THE BLOG

Signs You’ve Lived Away From Australia Too Long

You forget it takes practically zero time to get sunburnt.

08/11/2017 10:07 AM AEDT | Updated 08/11/2017 10:13 AM AEDT
simarik
"That big hole in the ozone layer has the ability to roast you tomato red within minutes."

After living in Europe for 18 months I was ready to come back to the big old sunburnt country I call home. As a patriotic Aussie, I would proudly tell people my heritage, only to be bombarded with proclamations about how lucky I was and funny things they love about Australians.

What I hadn't counted on was losing my Aussieness as I adopted the characteristics of the people around me, and it wasn't until I landed back on Australian soil that I realised how much I'd changed.

Here are 11 things you'll do when you've lived away from Australia for too long:

1. You hesitate before pulling out onto the road because you can't remember if the right side is right or left.

After mastering driving on the wrong (or I guess I should say right) side of the road and entering roundabouts completely backwards, getting back to the left on Australian roads can be a shock to the system. You'll find yourself triple checking which way the traffic goes and scaring the wits out of your passengers.

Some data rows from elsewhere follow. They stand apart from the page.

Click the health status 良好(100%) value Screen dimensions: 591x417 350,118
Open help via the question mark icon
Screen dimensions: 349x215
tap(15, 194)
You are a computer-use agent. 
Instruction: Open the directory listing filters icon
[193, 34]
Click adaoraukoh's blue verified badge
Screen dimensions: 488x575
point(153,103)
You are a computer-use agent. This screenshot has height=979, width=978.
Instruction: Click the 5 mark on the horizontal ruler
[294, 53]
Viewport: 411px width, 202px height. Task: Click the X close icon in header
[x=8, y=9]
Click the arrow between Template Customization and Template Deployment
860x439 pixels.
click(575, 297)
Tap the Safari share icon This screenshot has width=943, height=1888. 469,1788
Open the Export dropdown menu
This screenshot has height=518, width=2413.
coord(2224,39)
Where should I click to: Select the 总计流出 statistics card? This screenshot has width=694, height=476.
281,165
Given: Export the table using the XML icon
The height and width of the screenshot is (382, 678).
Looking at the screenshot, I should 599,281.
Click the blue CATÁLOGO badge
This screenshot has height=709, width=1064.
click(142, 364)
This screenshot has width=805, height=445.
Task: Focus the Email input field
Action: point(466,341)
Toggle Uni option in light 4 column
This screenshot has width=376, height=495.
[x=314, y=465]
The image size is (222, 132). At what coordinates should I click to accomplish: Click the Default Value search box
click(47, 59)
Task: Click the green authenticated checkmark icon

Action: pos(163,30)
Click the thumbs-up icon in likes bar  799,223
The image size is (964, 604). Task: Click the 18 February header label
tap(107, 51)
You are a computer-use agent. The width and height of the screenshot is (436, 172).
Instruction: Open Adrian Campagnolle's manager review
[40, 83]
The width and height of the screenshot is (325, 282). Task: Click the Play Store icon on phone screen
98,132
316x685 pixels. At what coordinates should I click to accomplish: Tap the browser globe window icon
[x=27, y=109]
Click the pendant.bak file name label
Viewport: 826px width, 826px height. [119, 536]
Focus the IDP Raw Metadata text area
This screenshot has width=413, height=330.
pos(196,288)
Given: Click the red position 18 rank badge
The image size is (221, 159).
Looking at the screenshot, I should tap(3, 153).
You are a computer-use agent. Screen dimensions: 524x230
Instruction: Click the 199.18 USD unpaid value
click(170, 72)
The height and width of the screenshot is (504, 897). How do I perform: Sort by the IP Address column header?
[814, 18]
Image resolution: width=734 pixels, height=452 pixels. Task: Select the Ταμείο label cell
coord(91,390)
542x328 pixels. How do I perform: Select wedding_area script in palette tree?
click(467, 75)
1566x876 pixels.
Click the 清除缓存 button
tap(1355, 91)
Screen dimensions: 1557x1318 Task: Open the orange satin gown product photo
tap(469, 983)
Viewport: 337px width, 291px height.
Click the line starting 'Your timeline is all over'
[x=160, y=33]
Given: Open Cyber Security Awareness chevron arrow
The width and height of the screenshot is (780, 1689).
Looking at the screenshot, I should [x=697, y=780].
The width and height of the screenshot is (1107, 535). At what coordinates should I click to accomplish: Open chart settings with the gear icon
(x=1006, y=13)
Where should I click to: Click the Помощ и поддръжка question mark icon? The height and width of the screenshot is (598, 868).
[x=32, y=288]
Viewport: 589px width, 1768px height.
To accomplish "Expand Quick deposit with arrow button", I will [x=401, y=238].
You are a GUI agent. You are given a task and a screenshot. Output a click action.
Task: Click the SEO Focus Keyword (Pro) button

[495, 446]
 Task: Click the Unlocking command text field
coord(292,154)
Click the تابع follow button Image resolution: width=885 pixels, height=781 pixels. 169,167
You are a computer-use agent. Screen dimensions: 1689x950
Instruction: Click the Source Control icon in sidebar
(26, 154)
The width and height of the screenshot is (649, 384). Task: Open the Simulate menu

2. You nearly choke at the price of food in cafésand restaurants.

After buying coffee for as little as €2 every day, coming home to Oz and paying up to $4.50 hurts your over-caffeinated soul. Paying $15 for brunch absolutely crushes you when you used to be able to get your smashed-avo fix for €8.

3. Likewise with alcohol.

Gone are the days of the €12 bottles of Jägermeister. Thanks to the Aussie alcohol tax, your drinking habits are about to become a whole lot more expensive.

4. You're super cautious walking in the bush.

Despite growing up in the country where snakes and lizards were a part of life, after being away for months in a place where the worst thing you could find is a spider, it can be a little daunting to get back to the great outdoors. After talking up how dangerous Aussie wildlife is to your new European pals, you start to believe the bulls**t you have been feeding them and are overly cautious of what's out there.

Getty Images
In Europe this is a stick.

5. You find the buzzing noise of flies literally the most annoying sound you've ever heard.

Imagine a summer without needing a fly swat on hand at all times. European countries lack the droning soundtrack of flies and mosquitoes that our wonderful country Down Under has during the warmer months. The serenity of a fly-free country such as the Netherlands seems like a distant, and quiet, memory.

6. You start picking up local catchphrases.

Even if you turn on the ocker Aussie accent when needed, you will find yourself parroting what your European friends say. "Yeah" becomes "Ja" and a "bogan" can also be known as a "f***in' knacker". This does work in reverse and you will find yourself becoming a professor of the Australian language to your European pals. I've never been more proud than when my workmates started answering questions with "yeah nah yeah".

7. You're appalled at the severely limited free WiFi in cafes.

What is this? You want me to talk to my dining companion? And this NBN rubbish, it moves at a glacial pace compared to the super-fast Internet in the Northern Hemisphere.

8. You go out in the sun for more than 10 minutes and wonder how you got so damn sunburnt.

If there is one thing you don't miss about Australia, it's that big hole in the ozone layer that has the ability to roast you tomato red within minutes. In saying that, you're grateful for the huge range of quality fake tan that is available in Aussie shops -- the European version still leaves you looking like a tandoori chicken.

9. You wince walking outside barefoot.

After being cushioned in winter boots for so long, protected from the frigid Euro winter, your baby-bum-soft feet can't deal with the blistering-hot sand or asphalt. Even wearing shoes inside doesn't feel like total sacrilege anymore.

10. You're offended when the security guard asks for your ID at the pub.

You haven't even looked at your ID for months, beer is like water for Europeans and if you look a smidge over 16 you'll be grand for a pint.

11. You're gobsmacked by the sunset.

While the polluted haze of the Northern Hemisphere made for mysterious and gloomy sunsets, the colourful, clear skies of Australia turn on a show nothing short of spectacular. While European countries have beautiful, old architecture, there is nothing better than Australian nature -- it truly is the most picturesque country in the world.

No matter how long you've been away, nothing feels as good as the sand between your toes on an Australian beach. It may take a while to accustom yourself back to your Aussie self, but once you do you realise that the words of Peter Allen are immortal and why you still call Australia home.